The bigger claim: for centuries, expertise was accumulated knowledge — the doctor or lawyer who’d read and seen the most. AI makes that particular edge nearly worthless, because pattern-recognition across vast data is now available to anyone. What’s left, the one thing AI can’t do, is connect: persuade one specific person by reading what’s beneath the surface and adjusting the tone, the pause, the look. His proof is a moment Harvey didn’t predict — a Barrett question he answered by simply looking at her and trying to understand her worry. The closing question he leaves the audience: not “will you be replaced?” but “what is the irreducibly human thing that you do?” Go deeper into that.

Key Takeaways

  • A custom AI trained on 25 years of every Supreme Court justice’s questions and written opinions predicted the justices’ actual questions in a major case, sometimes near-verbatim, including a likely “escape route” reasoning path for the chief justice.
  • The “get to” vs “got to” reframe: swapping obligation language for privilege language reframes performance anxiety into purpose. A one-word mental edit, not a personality change.
  • Imposter syndrome ignores your track record and feeds only on your doubts — winning more does not dissolve it.
  • The improv principle “yes, and” applied to high-stakes argument: validate the questioner’s concern first, then bridge to your point. Turns interrogation into dialogue.
  • A judge’s predictability is best read as integrity (consistent principles), not as a weakness to be gamed.
  • The shadow side of powerful tools is deference: “the computer says so” shuts off human judgment. Treating AI as a sparring partner rather than an oracle is the guard against this.
  • AI is commoditizing the historical expert advantage — breadth of accumulated knowledge and pattern recognition. The remaining human edge is real-time connection: reading one person beneath the surface and adjusting delivery to them.

Claude’s Take

This is a polished, well-built TED talk and the central structural trick — four “teachers,” three human, one secretly an AI — is genuinely effective. The “get to / got to” reframe and the “yes, and” point are small but real, the kind of thing you can actually use.

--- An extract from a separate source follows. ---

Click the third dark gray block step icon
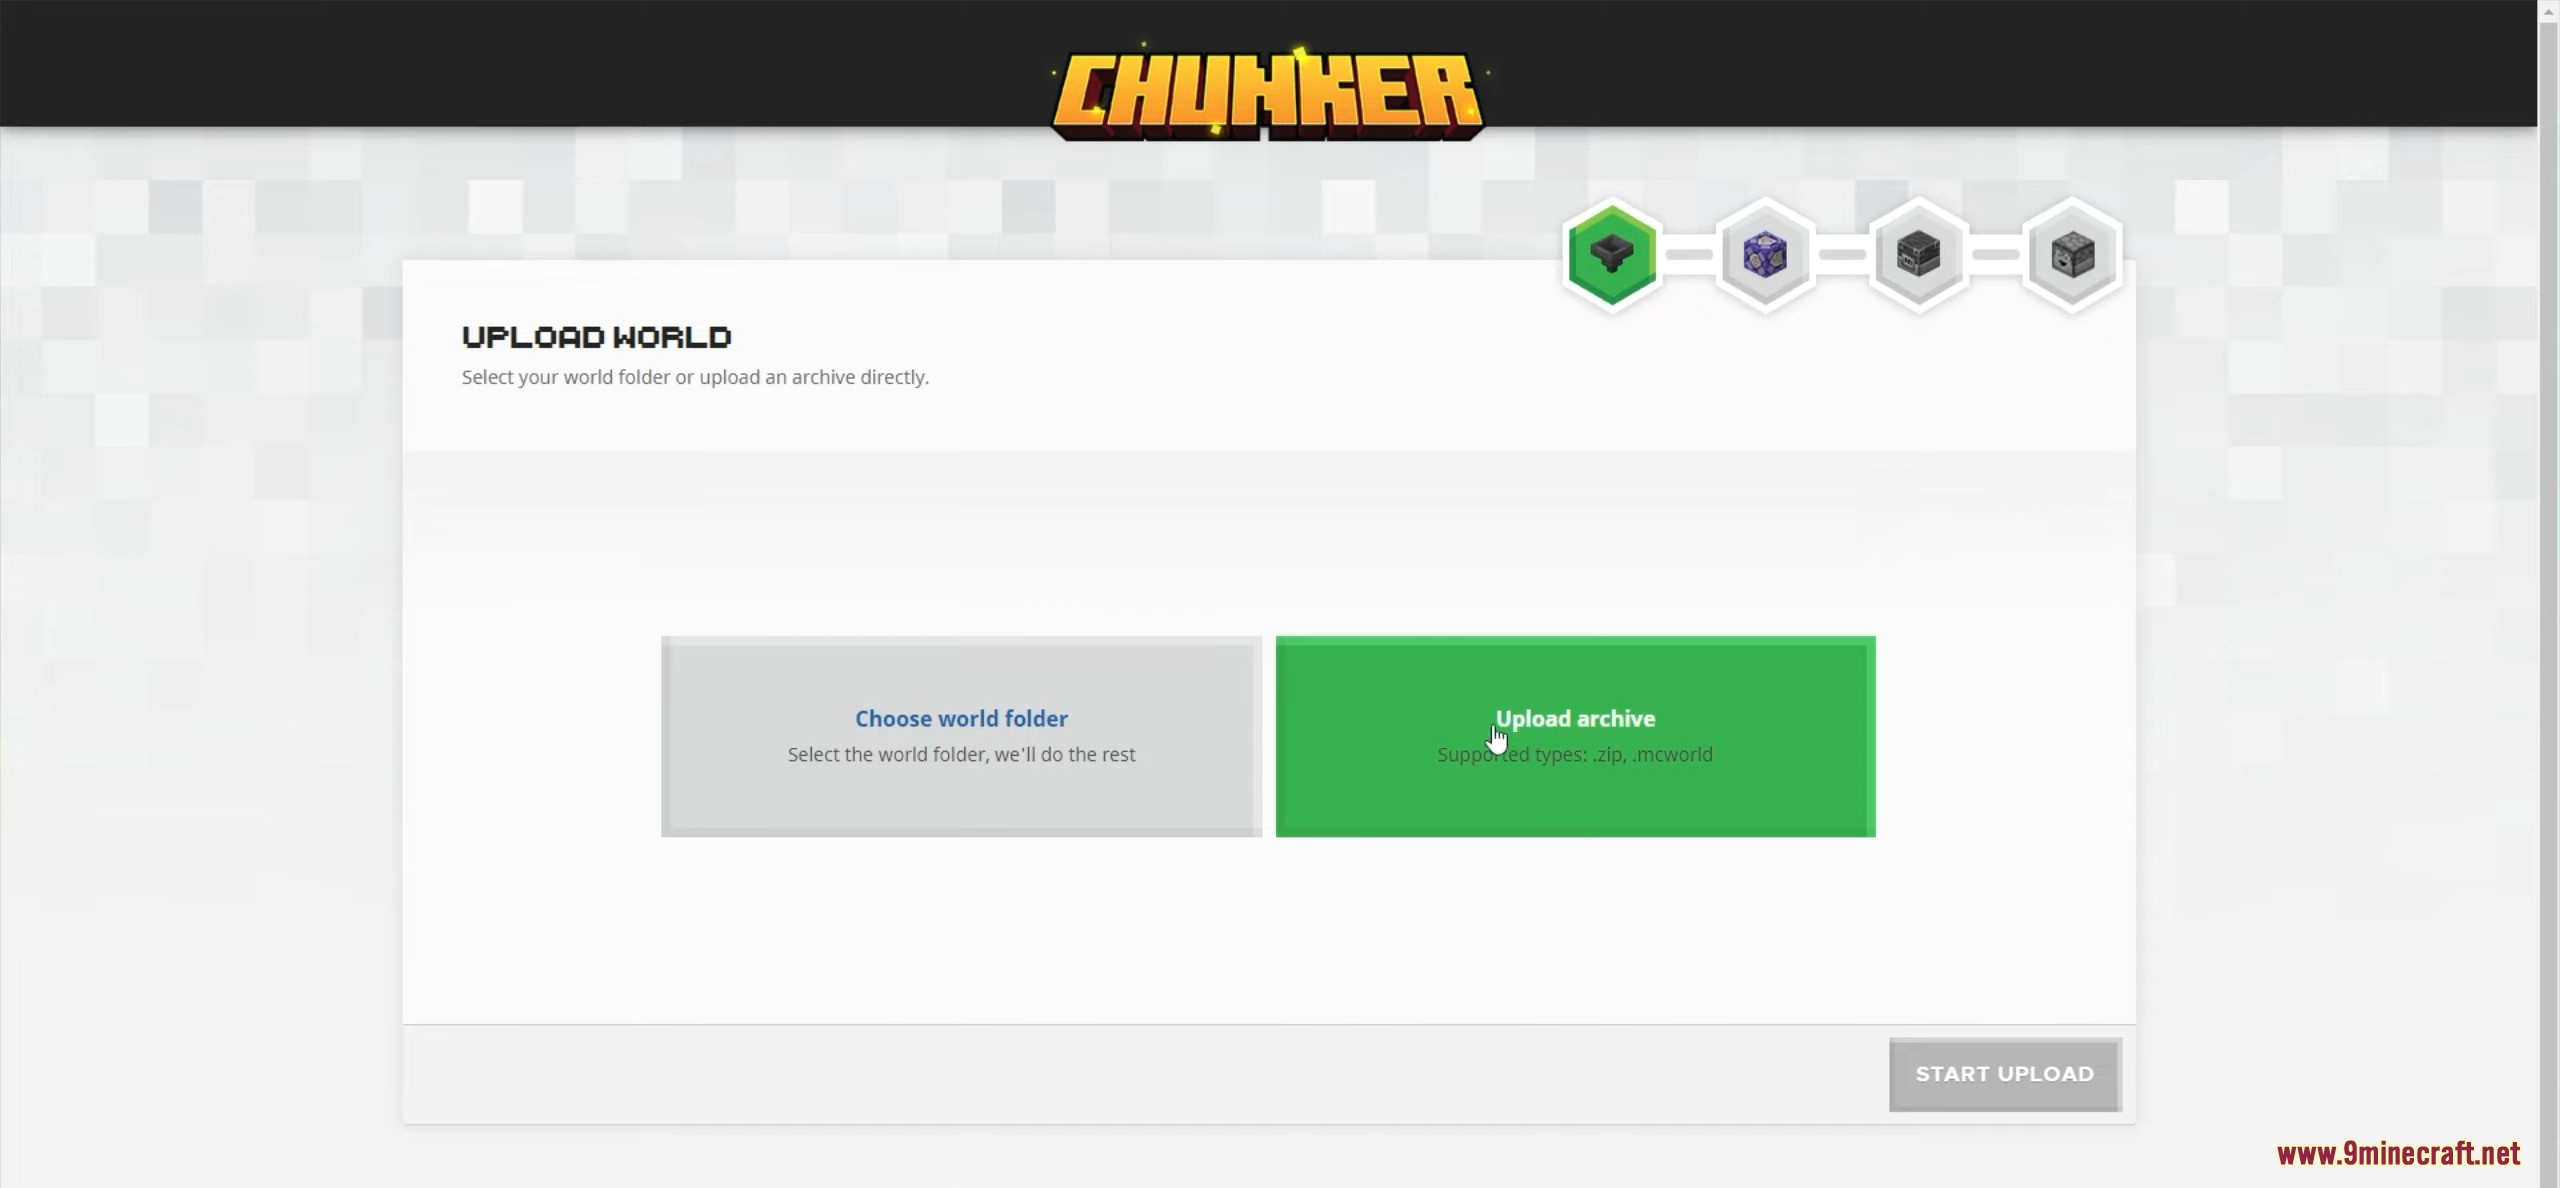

Two things to flag. First, the case itself: as of this talk’s framing, Katyal presents a clean six-to-three win striking down the tariffs as settled history. Treat the legal specifics as his account, told by the winning advocate, not a neutral record. Second, and more important, Harvey is a product. Katyal built it “with a legal AI company,” and the real-world company named Harvey is a well-funded legal-AI startup. So this is partly a very good product demo wearing a humanist message. The humanist message (“AI predicts, humans connect”) is comforting and probably half-true, but notice it’s being delivered by someone whose whole pitch is that the AI nailed the predictions. The “connection won it” claim rests on a single anecdote (the one Barrett question Harvey missed) and is essentially unfalsifiable — we can’t rerun the case without the AI.

Scored a 7: strong craft, a couple of portable ideas, honest enough to name AI’s “fold like a lawn chair” failure mode. Docked for being thinner than it looks once you separate the genuine insight from the implicit advertisement.